TÂCHES À RÉALISER.
a – Recopie mot pour mot le passage de l'article sur les agriculteurs allemands qui commence par «Les autorités du» et s'arrête à «partie le trafic.».
b – Dans l'article sur les agriculteurs allemands, quelles sont les grandes villes où sont entrés des convois de tracteurs ?
c – D'après l'article sur les agriculteurs allemands, jusqu'à quelle date le mouvement doit-il durer ?

TEXTE SOURCE.
____________________
Allemagne : en colère, les agriculteurs se mobilisent contre le gouvernement Scholz
- Avec AFP
Des agriculteurs allemands en colère contre des réductions d'avantages fiscaux pour leur profession ont bloqué ce 8 janvier de nombreuses routes à travers le pays, donnant le coup d'envoi d'une série de grèves et de mobilisations redoutées par le gouvernement d'Olaf Scholz.
Les actions à l'appel de l'Union des agriculteurs allemands (DBV) sont généralisées dans et autour des grandes villes allemandes au premier jour d'un mouvement social qui doit se poursuivre jusqu'au 15 janvier.
Les autorités du pays ont signalé de fortes perturbations du trafic en matinée dans presque toutes les régions allemandes, du Bade-Wurtemberg et la Bavière au sud, en passant par le land le plus peuplé d'Allemagne, la Rhénanie-du-Nord-Westphalie, jusqu'au nord du pays.
Des embouteillages de camions ont également été observés à la frontière entre l'Allemagne, la Pologne, la République tchèque et la France.
De bruyants convois de tracteurs sont notamment entrés dans les métropoles de Munich au sud, Hambourg et Brême au nord, ou Cologne à l'ouest, paralysant en partie le trafic.
À Berlin, plus de 500 engins agricoles ont pris position au cœur de la capitale, près de la porte de Brandebourg, selon la police.
«Nous ne gagnons tout simplement pas assez d'argent avec nos produits et nous travaillons 365 jours par an», confie à l'AFP Jenny Zerbin, 34 ans, productrice de produits laitiers dans la région voisine de Berlin venue protester dans la capitale.
C’est parti en Allemagne pour les agriculteurs et ça a pas l’air de rigoler… #Allemagne#agriculteurs#berlin#manifestationpic.twitter.com/enT7qKyJI3
— Nicolas Vidal (@nicolasputsch) January 8, 2024
«Colère pure»
L'ire des agriculteurs s'était enflammée en décembre, à la suite de la décision du gouvernement de réduire des subventions au secteur en raison d'un rappel à l'ordre des juges constitutionnels portant sur les strictes règles budgétaires de l'Allemagne.
____________________
DONNÉES ENREGISTRÉES.
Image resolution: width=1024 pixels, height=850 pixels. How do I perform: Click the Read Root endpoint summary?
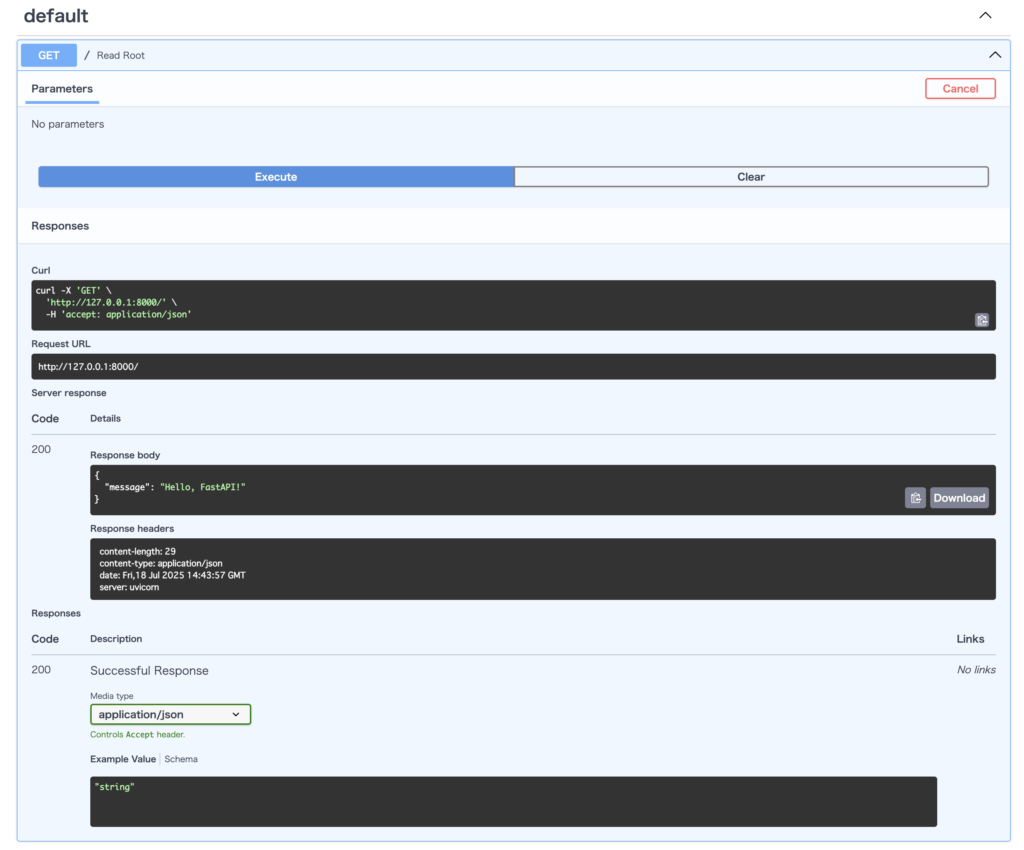click(x=121, y=55)
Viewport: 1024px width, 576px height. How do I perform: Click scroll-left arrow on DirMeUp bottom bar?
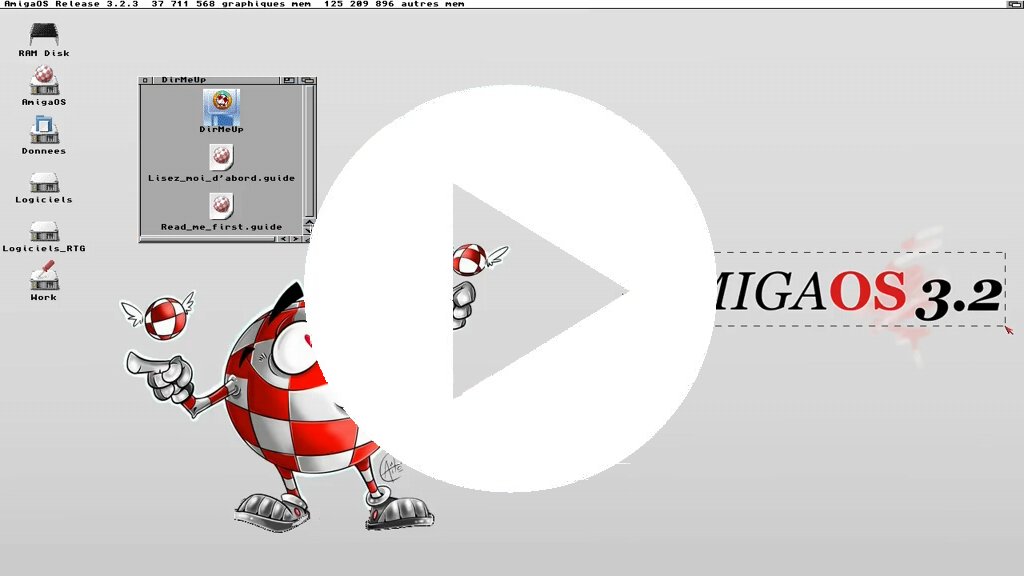click(x=283, y=238)
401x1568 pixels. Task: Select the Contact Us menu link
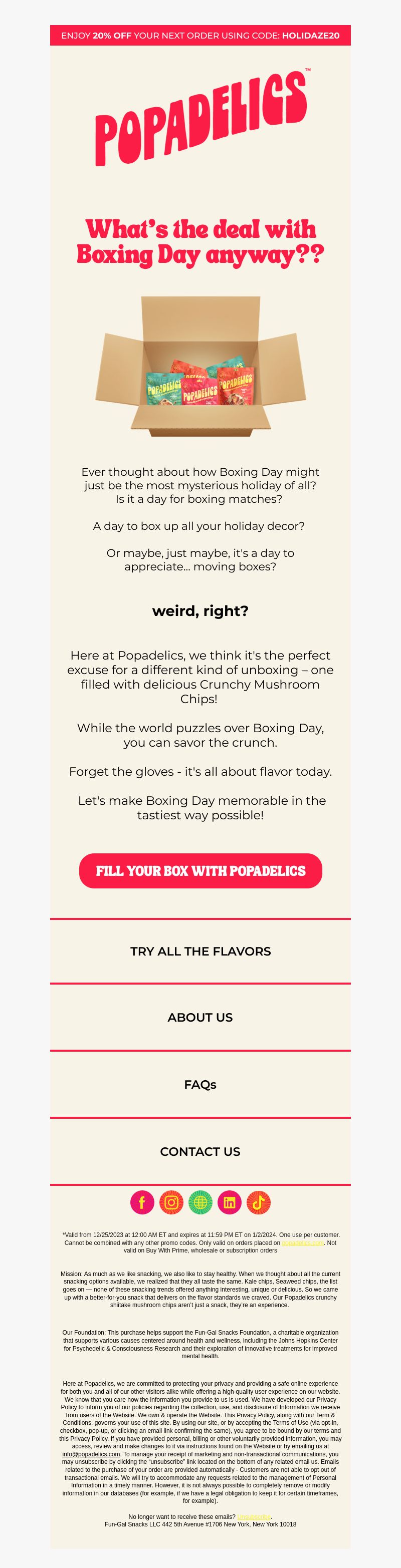point(200,1151)
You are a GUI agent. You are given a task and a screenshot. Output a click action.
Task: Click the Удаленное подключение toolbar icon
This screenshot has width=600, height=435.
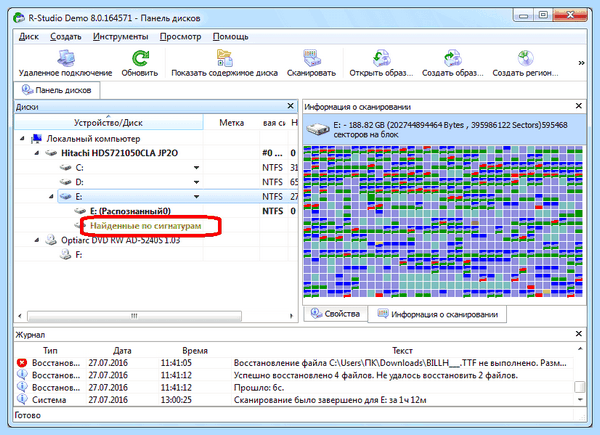click(x=66, y=58)
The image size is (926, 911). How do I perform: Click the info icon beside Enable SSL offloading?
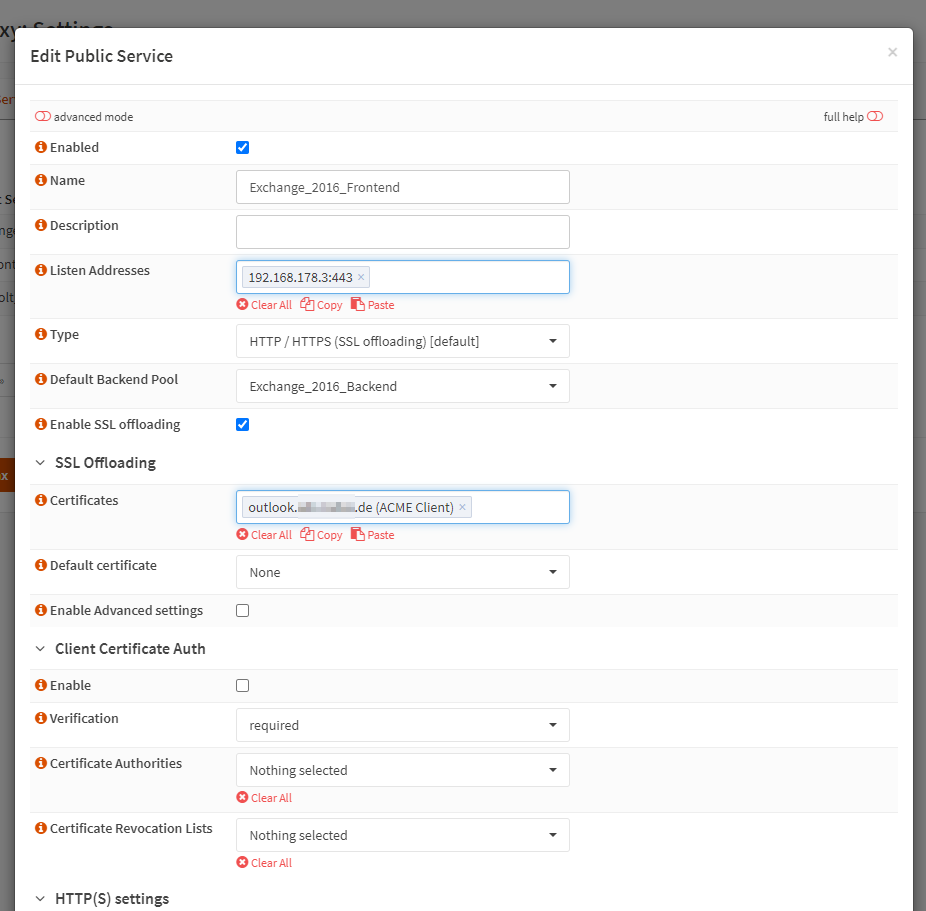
____________________
RÉPONSES ÉCRITES.
a –
Les autorités du pays ont signalé de fortes perturbations du trafic en matinée dans presque toutes les régions allemandes, du Bade-Wurtemberg et la Bavière au sud, en passant par le land le plus peuplé d'Allemagne, la Rhénanie-du-Nord-Westphalie, jusqu'au nord du pays.
Des embouteillages de camions ont également été observés à la frontière entre l'Allemagne, la Pologne, la République tchèque et la France.
De bruyants convois de tracteurs sont notamment entrés dans les métropoles de Munich au sud, Hambourg et Brême au nord, ou Cologne à l'ouest, paralysant en partie le trafic.

b – Munich, Hambourg, Brême et Cologne.

c – Jusqu'au 15 janvier.